### WORK INSTRUCTIONS
Extract all data as written.

### RECORDS SHOWN
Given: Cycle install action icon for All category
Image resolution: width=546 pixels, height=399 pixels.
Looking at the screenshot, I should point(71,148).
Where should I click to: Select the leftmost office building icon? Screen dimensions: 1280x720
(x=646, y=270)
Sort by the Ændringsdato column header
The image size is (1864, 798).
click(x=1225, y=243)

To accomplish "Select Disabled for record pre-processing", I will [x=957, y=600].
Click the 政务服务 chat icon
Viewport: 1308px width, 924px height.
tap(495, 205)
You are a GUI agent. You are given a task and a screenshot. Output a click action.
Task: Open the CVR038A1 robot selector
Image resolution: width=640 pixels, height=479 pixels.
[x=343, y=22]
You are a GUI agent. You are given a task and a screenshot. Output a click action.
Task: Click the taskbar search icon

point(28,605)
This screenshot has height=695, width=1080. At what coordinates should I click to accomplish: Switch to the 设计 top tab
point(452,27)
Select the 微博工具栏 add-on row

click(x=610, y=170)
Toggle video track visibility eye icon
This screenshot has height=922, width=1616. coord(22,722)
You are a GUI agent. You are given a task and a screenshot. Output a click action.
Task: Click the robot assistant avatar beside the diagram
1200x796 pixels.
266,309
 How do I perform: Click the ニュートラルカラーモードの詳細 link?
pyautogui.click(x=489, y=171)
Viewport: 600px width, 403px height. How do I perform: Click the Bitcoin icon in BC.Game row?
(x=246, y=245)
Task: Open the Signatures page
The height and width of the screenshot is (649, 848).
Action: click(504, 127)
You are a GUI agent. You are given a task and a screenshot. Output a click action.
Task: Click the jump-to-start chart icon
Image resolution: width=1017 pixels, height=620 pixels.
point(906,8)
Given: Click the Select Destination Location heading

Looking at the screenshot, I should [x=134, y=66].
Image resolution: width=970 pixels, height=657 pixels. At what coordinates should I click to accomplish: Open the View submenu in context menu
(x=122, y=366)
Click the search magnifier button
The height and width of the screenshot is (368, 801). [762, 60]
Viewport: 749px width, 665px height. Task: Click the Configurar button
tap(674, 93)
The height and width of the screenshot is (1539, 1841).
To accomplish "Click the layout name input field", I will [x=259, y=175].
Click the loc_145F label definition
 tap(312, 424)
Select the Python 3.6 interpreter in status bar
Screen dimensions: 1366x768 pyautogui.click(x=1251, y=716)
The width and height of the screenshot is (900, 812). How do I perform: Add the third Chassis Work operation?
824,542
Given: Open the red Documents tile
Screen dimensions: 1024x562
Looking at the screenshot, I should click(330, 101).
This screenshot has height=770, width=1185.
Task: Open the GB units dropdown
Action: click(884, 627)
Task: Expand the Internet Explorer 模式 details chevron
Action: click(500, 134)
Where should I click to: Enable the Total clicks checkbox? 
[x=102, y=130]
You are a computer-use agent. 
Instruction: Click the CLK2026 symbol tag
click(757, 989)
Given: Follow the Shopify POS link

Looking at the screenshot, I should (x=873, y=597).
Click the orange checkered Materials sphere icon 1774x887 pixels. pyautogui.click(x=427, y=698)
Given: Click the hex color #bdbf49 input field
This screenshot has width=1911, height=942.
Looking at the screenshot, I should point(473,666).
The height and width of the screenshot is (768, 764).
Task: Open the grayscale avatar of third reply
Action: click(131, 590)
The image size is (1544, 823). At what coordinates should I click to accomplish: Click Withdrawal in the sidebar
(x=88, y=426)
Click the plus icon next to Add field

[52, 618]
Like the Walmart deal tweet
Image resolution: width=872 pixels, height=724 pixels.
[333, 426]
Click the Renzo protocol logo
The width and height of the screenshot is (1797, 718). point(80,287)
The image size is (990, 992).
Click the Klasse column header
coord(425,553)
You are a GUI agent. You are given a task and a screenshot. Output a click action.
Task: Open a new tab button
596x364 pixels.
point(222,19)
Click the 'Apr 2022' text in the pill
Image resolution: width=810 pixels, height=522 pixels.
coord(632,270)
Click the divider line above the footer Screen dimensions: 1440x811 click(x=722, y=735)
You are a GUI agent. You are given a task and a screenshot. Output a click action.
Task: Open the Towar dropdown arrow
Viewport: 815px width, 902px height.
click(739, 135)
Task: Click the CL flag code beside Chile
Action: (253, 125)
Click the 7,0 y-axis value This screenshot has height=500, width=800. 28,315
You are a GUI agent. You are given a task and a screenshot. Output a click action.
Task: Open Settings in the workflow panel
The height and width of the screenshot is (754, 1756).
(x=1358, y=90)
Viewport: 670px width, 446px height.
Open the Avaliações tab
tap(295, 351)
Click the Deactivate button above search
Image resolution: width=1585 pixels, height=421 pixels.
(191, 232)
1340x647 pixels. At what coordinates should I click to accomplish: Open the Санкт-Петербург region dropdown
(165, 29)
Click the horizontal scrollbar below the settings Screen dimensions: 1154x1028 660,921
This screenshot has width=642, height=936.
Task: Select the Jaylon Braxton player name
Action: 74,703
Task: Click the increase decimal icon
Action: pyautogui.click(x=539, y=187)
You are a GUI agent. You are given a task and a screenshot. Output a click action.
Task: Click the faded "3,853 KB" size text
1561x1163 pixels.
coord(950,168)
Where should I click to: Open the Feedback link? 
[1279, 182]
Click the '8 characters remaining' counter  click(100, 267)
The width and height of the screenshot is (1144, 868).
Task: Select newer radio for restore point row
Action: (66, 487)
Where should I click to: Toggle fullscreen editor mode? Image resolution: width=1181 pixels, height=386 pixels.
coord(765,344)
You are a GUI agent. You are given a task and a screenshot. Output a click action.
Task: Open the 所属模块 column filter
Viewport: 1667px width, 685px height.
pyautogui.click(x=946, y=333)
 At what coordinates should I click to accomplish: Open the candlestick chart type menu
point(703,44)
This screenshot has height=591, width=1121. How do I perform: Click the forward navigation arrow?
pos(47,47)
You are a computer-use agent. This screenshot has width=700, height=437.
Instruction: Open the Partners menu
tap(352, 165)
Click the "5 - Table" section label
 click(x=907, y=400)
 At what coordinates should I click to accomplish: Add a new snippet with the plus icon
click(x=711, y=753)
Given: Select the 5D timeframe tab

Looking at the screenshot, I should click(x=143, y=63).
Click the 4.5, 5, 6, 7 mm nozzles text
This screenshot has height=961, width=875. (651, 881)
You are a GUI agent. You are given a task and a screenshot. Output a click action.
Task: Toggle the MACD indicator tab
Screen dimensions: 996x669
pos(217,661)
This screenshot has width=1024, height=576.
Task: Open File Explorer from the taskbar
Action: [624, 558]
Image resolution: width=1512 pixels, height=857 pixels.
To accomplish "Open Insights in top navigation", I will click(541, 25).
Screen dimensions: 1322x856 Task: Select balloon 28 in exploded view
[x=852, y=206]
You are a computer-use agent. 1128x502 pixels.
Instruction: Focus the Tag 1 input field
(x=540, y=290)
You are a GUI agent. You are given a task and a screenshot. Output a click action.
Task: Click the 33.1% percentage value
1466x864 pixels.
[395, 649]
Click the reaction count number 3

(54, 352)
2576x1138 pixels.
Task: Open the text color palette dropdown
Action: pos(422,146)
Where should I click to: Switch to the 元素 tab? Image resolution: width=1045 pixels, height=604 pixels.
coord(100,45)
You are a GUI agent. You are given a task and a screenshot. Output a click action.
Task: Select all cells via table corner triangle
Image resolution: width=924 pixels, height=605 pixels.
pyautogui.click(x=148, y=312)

### ANSWER SPACE
Given: Cycle install action icon for All category
Image resolution: width=546 pixels, height=399 pixels.
Looking at the screenshot, I should point(71,148).
Where should I click to: Select the leftmost office building icon? Screen dimensions: 1280x720
(x=646, y=270)
Sort by the Ændringsdato column header
The image size is (1864, 798).
click(x=1225, y=243)

To accomplish "Select Disabled for record pre-processing", I will [x=957, y=600].
Click the 政务服务 chat icon
Viewport: 1308px width, 924px height.
tap(495, 205)
You are a GUI agent. You are given a task and a screenshot. Output a click action.
Task: Open the CVR038A1 robot selector
Image resolution: width=640 pixels, height=479 pixels.
[x=343, y=22]
You are a GUI agent. You are given a task and a screenshot. Output a click action.
Task: Click the taskbar search icon

point(28,605)
This screenshot has height=695, width=1080. At what coordinates should I click to accomplish: Switch to the 设计 top tab
point(452,27)
Select the 微博工具栏 add-on row

click(x=610, y=170)
Toggle video track visibility eye icon
This screenshot has height=922, width=1616. coord(22,722)
You are a GUI agent. You are given a task and a screenshot. Output a click action.
Task: Click the robot assistant avatar beside the diagram
1200x796 pixels.
266,309
 How do I perform: Click the ニュートラルカラーモードの詳細 link?
pyautogui.click(x=489, y=171)
Viewport: 600px width, 403px height. How do I perform: Click the Bitcoin icon in BC.Game row?
(x=246, y=245)
Task: Open the Signatures page
The height and width of the screenshot is (649, 848).
Action: click(504, 127)
You are a GUI agent. You are given a task and a screenshot. Output a click action.
Task: Click the jump-to-start chart icon
Image resolution: width=1017 pixels, height=620 pixels.
point(906,8)
Given: Click the Select Destination Location heading

Looking at the screenshot, I should [x=134, y=66].
Image resolution: width=970 pixels, height=657 pixels. At what coordinates should I click to accomplish: Open the View submenu in context menu
(x=122, y=366)
Click the search magnifier button
The height and width of the screenshot is (368, 801). [762, 60]
Viewport: 749px width, 665px height. Task: Click the Configurar button
tap(674, 93)
The height and width of the screenshot is (1539, 1841).
To accomplish "Click the layout name input field", I will [x=259, y=175].
Click the loc_145F label definition
 tap(312, 424)
Select the Python 3.6 interpreter in status bar
Screen dimensions: 1366x768 pyautogui.click(x=1251, y=716)
The width and height of the screenshot is (900, 812). How do I perform: Add the third Chassis Work operation?
824,542
Given: Open the red Documents tile
Screen dimensions: 1024x562
Looking at the screenshot, I should click(330, 101).
This screenshot has height=770, width=1185.
Task: Open the GB units dropdown
Action: click(884, 627)
Task: Expand the Internet Explorer 模式 details chevron
Action: click(500, 134)
Where should I click to: Enable the Total clicks checkbox? 
[x=102, y=130]
You are a computer-use agent. 
Instruction: Click the CLK2026 symbol tag
click(757, 989)
Given: Follow the Shopify POS link

Looking at the screenshot, I should (x=873, y=597).
Click the orange checkered Materials sphere icon 1774x887 pixels. pyautogui.click(x=427, y=698)
Given: Click the hex color #bdbf49 input field
This screenshot has width=1911, height=942.
Looking at the screenshot, I should point(473,666).
The height and width of the screenshot is (768, 764).
Task: Open the grayscale avatar of third reply
Action: click(131, 590)
The image size is (1544, 823). At what coordinates should I click to accomplish: Click Withdrawal in the sidebar
(x=88, y=426)
Click the plus icon next to Add field

[52, 618]
Like the Walmart deal tweet
Image resolution: width=872 pixels, height=724 pixels.
[333, 426]
Click the Renzo protocol logo
The width and height of the screenshot is (1797, 718). point(80,287)
The image size is (990, 992).
Click the Klasse column header
coord(425,553)
You are a GUI agent. You are given a task and a screenshot. Output a click action.
Task: Open a new tab button
596x364 pixels.
point(222,19)
Click the 'Apr 2022' text in the pill
Image resolution: width=810 pixels, height=522 pixels.
coord(632,270)
Click the divider line above the footer Screen dimensions: 1440x811 click(x=722, y=735)
You are a GUI agent. You are given a task and a screenshot. Output a click action.
Task: Open the Towar dropdown arrow
Viewport: 815px width, 902px height.
click(739, 135)
Task: Click the CL flag code beside Chile
Action: (253, 125)
Click the 7,0 y-axis value This screenshot has height=500, width=800. 28,315
You are a GUI agent. You are given a task and a screenshot. Output a click action.
Task: Open Settings in the workflow panel
The height and width of the screenshot is (754, 1756).
(x=1358, y=90)
Viewport: 670px width, 446px height.
Open the Avaliações tab
tap(295, 351)
Click the Deactivate button above search
Image resolution: width=1585 pixels, height=421 pixels.
(191, 232)
1340x647 pixels. At what coordinates should I click to accomplish: Open the Санкт-Петербург region dropdown
(165, 29)
Click the horizontal scrollbar below the settings Screen dimensions: 1154x1028 660,921
This screenshot has width=642, height=936.
Task: Select the Jaylon Braxton player name
Action: 74,703
Task: Click the increase decimal icon
Action: pyautogui.click(x=539, y=187)
You are a GUI agent. You are given a task and a screenshot. Output a click action.
Task: Click the faded "3,853 KB" size text
1561x1163 pixels.
coord(950,168)
Where should I click to: Open the Feedback link? 
[1279, 182]
Click the '8 characters remaining' counter  click(100, 267)
The width and height of the screenshot is (1144, 868).
Task: Select newer radio for restore point row
Action: (66, 487)
Where should I click to: Toggle fullscreen editor mode? Image resolution: width=1181 pixels, height=386 pixels.
coord(765,344)
You are a GUI agent. You are given a task and a screenshot. Output a click action.
Task: Open the 所属模块 column filter
Viewport: 1667px width, 685px height.
pyautogui.click(x=946, y=333)
 At what coordinates should I click to accomplish: Open the candlestick chart type menu
point(703,44)
This screenshot has height=591, width=1121. How do I perform: Click the forward navigation arrow?
pos(47,47)
You are a computer-use agent. This screenshot has width=700, height=437.
Instruction: Open the Partners menu
tap(352, 165)
Click the "5 - Table" section label
 click(x=907, y=400)
 At what coordinates should I click to accomplish: Add a new snippet with the plus icon
click(x=711, y=753)
Given: Select the 5D timeframe tab

Looking at the screenshot, I should click(x=143, y=63).
Click the 4.5, 5, 6, 7 mm nozzles text
This screenshot has height=961, width=875. (651, 881)
You are a GUI agent. You are given a task and a screenshot. Output a click action.
Task: Toggle the MACD indicator tab
Screen dimensions: 996x669
pos(217,661)
This screenshot has width=1024, height=576.
Task: Open File Explorer from the taskbar
Action: [624, 558]
Image resolution: width=1512 pixels, height=857 pixels.
To accomplish "Open Insights in top navigation", I will click(541, 25).
Screen dimensions: 1322x856 Task: Select balloon 28 in exploded view
[x=852, y=206]
You are a computer-use agent. 1128x502 pixels.
Instruction: Focus the Tag 1 input field
(x=540, y=290)
You are a GUI agent. You are given a task and a screenshot. Output a click action.
Task: Click the 33.1% percentage value
1466x864 pixels.
[395, 649]
Click the reaction count number 3

(54, 352)
2576x1138 pixels.
Task: Open the text color palette dropdown
Action: pos(422,146)
Where should I click to: Switch to the 元素 tab? Image resolution: width=1045 pixels, height=604 pixels.
coord(100,45)
You are a GUI agent. You are given a task and a screenshot. Output a click action.
Task: Select all cells via table corner triangle
Image resolution: width=924 pixels, height=605 pixels.
pyautogui.click(x=148, y=312)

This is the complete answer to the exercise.